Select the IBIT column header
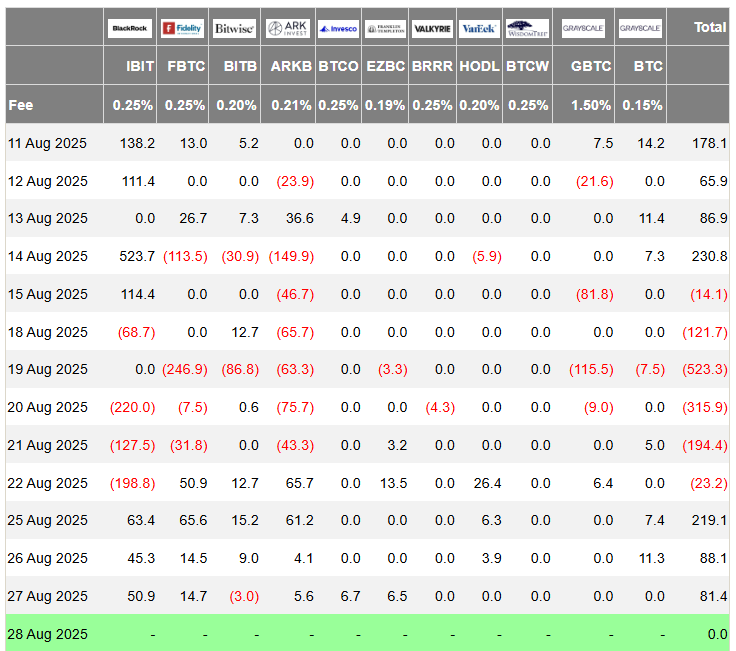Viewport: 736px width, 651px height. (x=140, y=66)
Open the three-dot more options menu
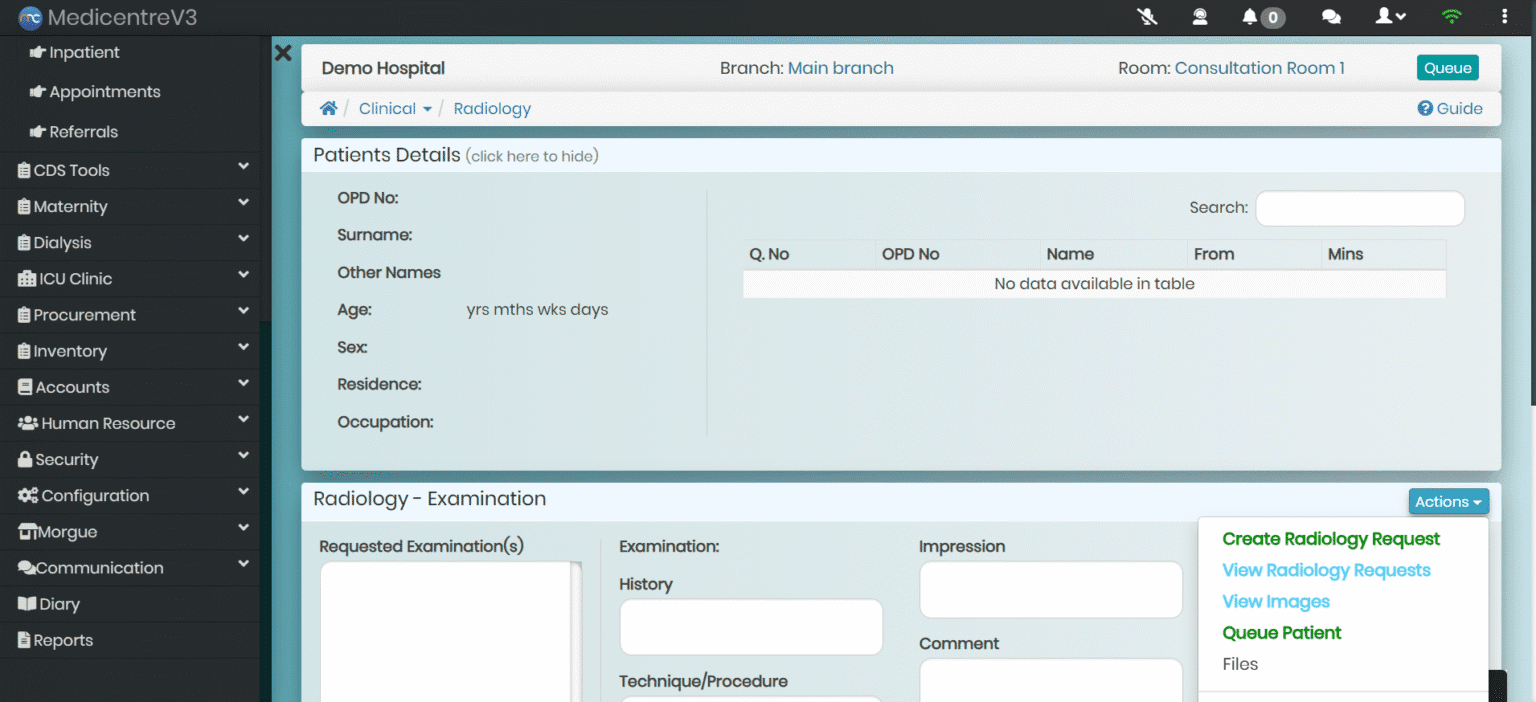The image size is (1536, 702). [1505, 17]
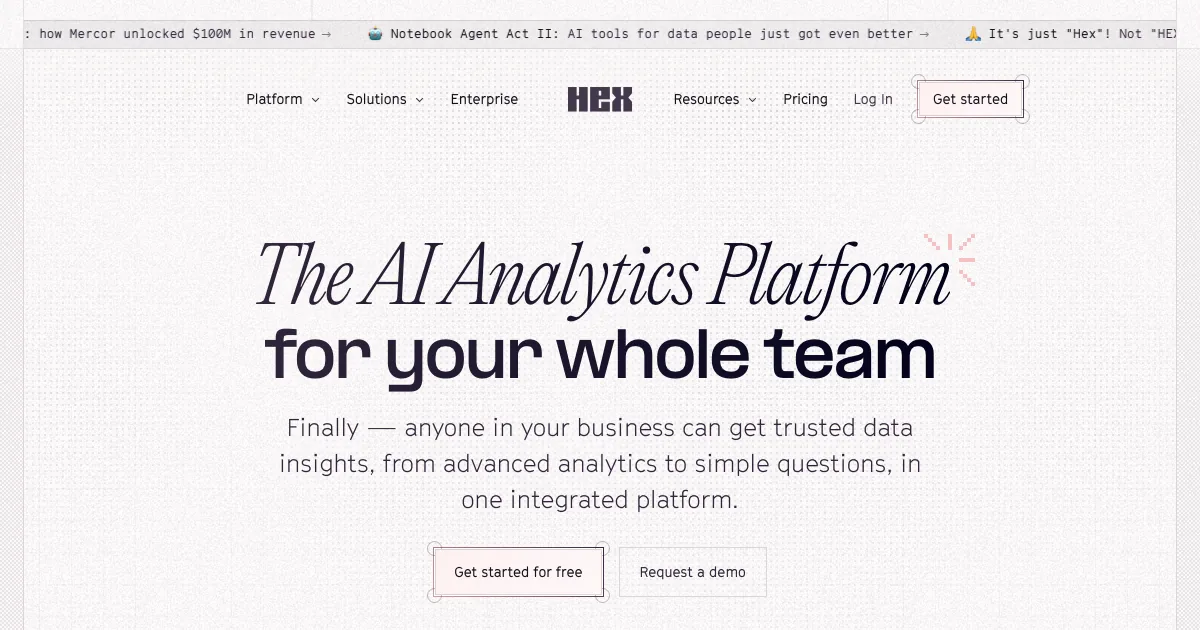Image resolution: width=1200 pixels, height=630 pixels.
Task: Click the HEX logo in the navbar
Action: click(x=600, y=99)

============

» **WORK INSTRUCTIONS**: All of the material above is to be retyped verbatim, with its pictures omitted.

» **SOLUTION FOR THIS PROBLEM**:
Select the IBIT column header
Viewport: 736px width, 651px height. (x=140, y=66)
Open the three-dot more options menu
The image size is (1536, 702). [1505, 17]
Image resolution: width=1200 pixels, height=630 pixels.
Task: Click the HEX logo in the navbar
Action: click(x=600, y=99)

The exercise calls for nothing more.